In Meaning, the author ponders the many values attached to illness. These can be from the point-of-view of the patient, the practitioner or the funding authorities. He looks at the strange ways that orthodox medical healers are trained and his own experiences as an intern and as a battalion surgeon in Vietnam. He puzzles over where the real healers have gone. The essay ‘The Eating Papers’ is sure to tease and push the reader beyond the body.

When considering Mind in healing, Dr. Dossey calls for a ‘re-enchantment’ of the world. This section is replete with synchronicities and serendipity, both of a personal nature and also from historical and contemporary accounts. We are asked to admit that much of the spirit has been lost in the emergence of the industrial/mechanical age and onwards.

A curious section, and fascinating, is how inanimate objects can occasionally take on living attributes. Like the Hope Diamond, some objects can take on what seems like revenge, bad luck, or outright cursing. Others can be lucky. Our ancestors were well aware of this and the author gives many examples which will make the reader’s jaw drop.

In the essay ‘Tickled Pink’ we begin to see and understand how important humour and happiness is to our health. The nature of genius and creative talent is also examined.

Worth the price of the book alone is the essay ‘Trout Mind’, which examines the philosophical aspects of fishing. This is one that can be read over and over. Along with more famous works on fishing, it lifts the reader out of the mundane into a far more rarefied place. As committed anglers know, fishing is a very healing and humbling experience, full of life lessons distilled in a day.

The last large section is on Nonlocality. In relation to healing and medicine, this takes in the mysterious healing that disregards time and space. It considers prescient knowledge by patients of their own disorders. It also looks at remote healing, animals as therapy, the healing infusion of love and joy as well as many other inexplicable healing encounters.

A large and important section here deals with the healing power of prayer. This is an area for which Dr. Dossey is well known and he leaves the reader in no doubt that orthodox medicine is in dire need of re-spiritualisation.

Other factors in Nonlocality and healing are physical exercise and music. Chaos theory also rears its rather pretty head, as well as science and the unconscious. I am pleased to report that the author deals very well with Jung and the archetypes as well as the universal unconscious, giving many pertinent examples from literature and research that take in cultural and mystical themes.

Dr. Dossey next considers creativity and how it happens, managing to treat these mysterious phenomena as possible for all, while still conveying his sense of wonder at the diversity of experience. The curious tales of savants and how they are able to dip into the cosmic soup is strange and compelling.

In the final essay, ‘Immortality’, the future of medicine and human immortality is treated by looking at what science is doing and what may be going on inside the individual. The divine and non-local aspects of the soul versus mind is engaged here and gives much food for thought.

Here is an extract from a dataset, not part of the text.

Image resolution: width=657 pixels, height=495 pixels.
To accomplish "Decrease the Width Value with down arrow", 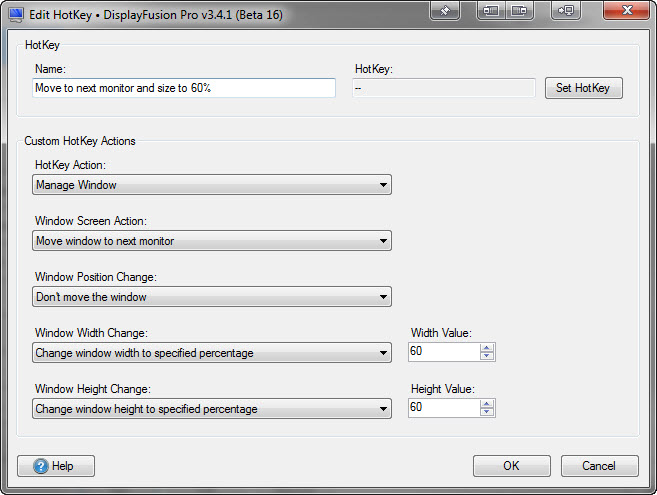I will point(487,357).
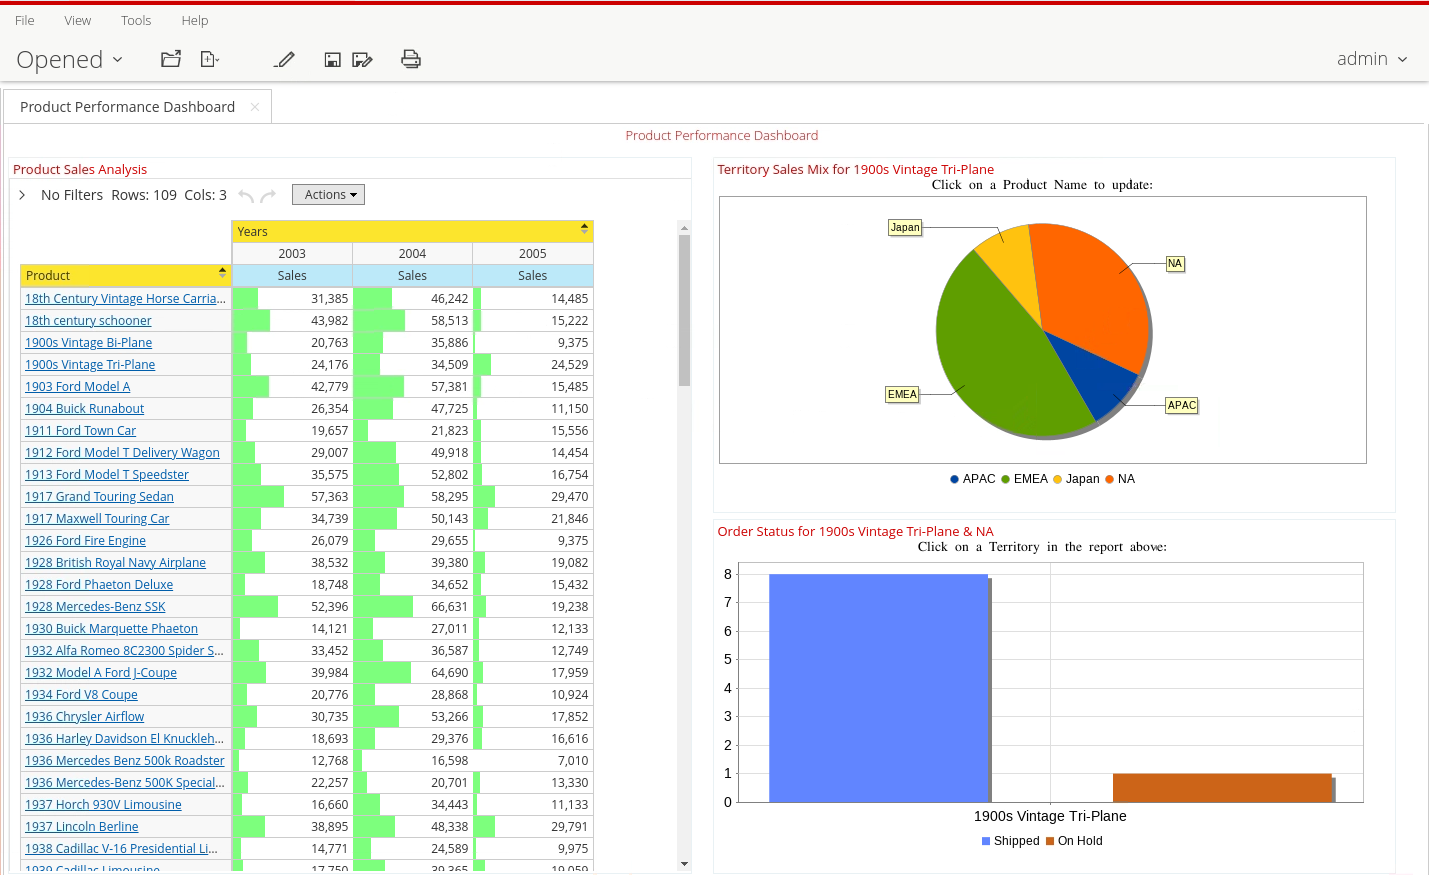Screen dimensions: 1429x875
Task: Click the Print icon
Action: (x=411, y=59)
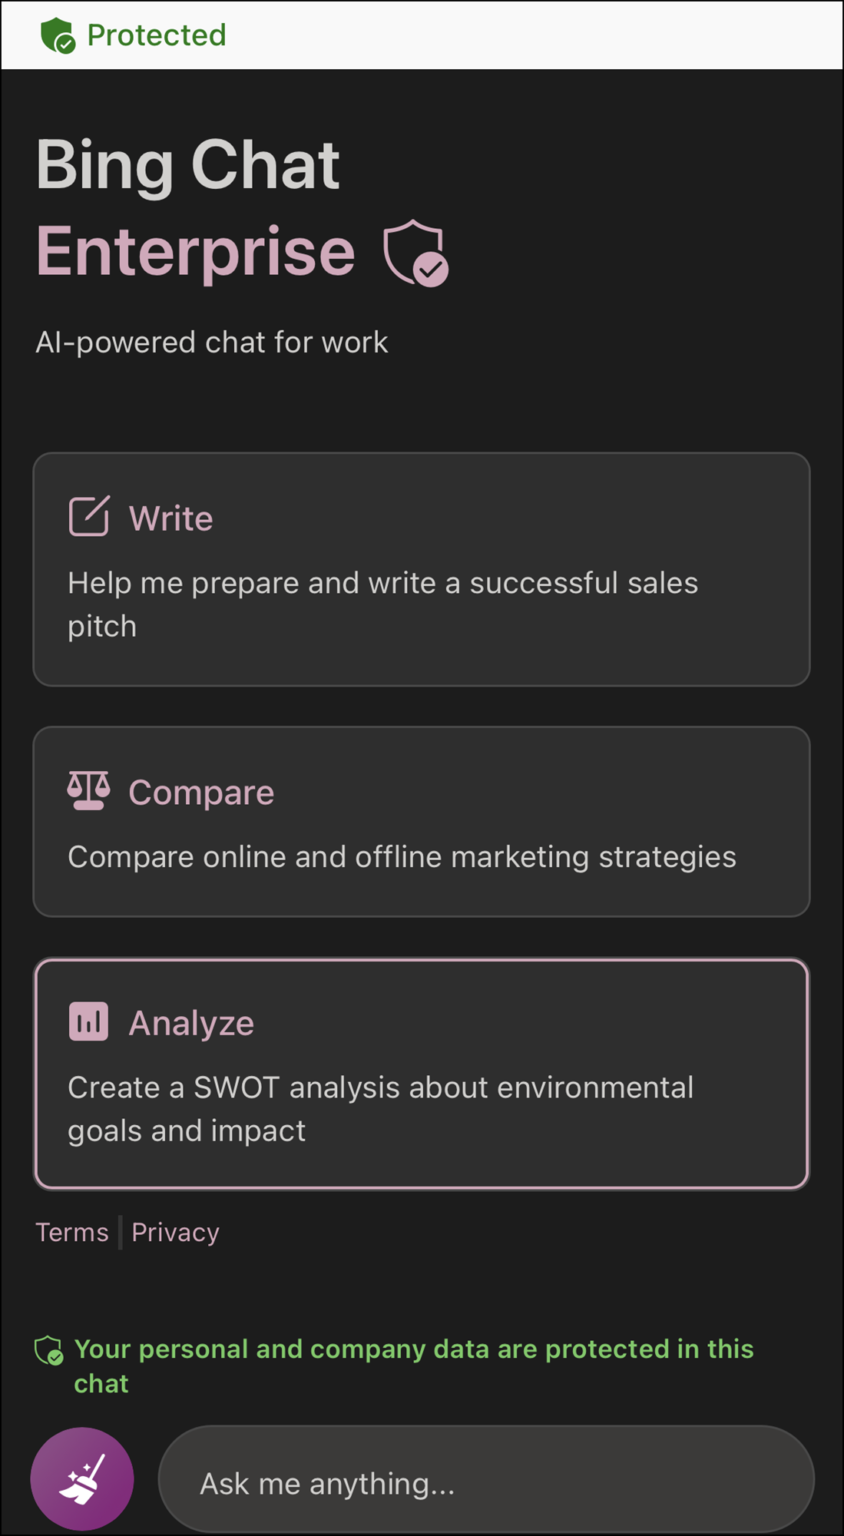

This collection has a first rate coverage of all facets of holistic medicine, as well as the philosophical underpinnings of complementary therapies which are emerging in this century as more important than ever.

Dr. Dossey has given his personal witness to many magical occurrences in medicine that we find mysterious.

I enjoyed this collection immensely and would recommend it to readers on a number of levels. If you are interested in your own wellness and how to maintain it, read this book. If you are dissatisfied with orthodox medicine, but don’t want to reject it out of hand, read this book. If you think that there is much we can learn from ancient wisdom, read this book.

I cannot recommend this collection of essays strongly enough. The whole volume is inspiring and energising. Don’t go to hospital without it!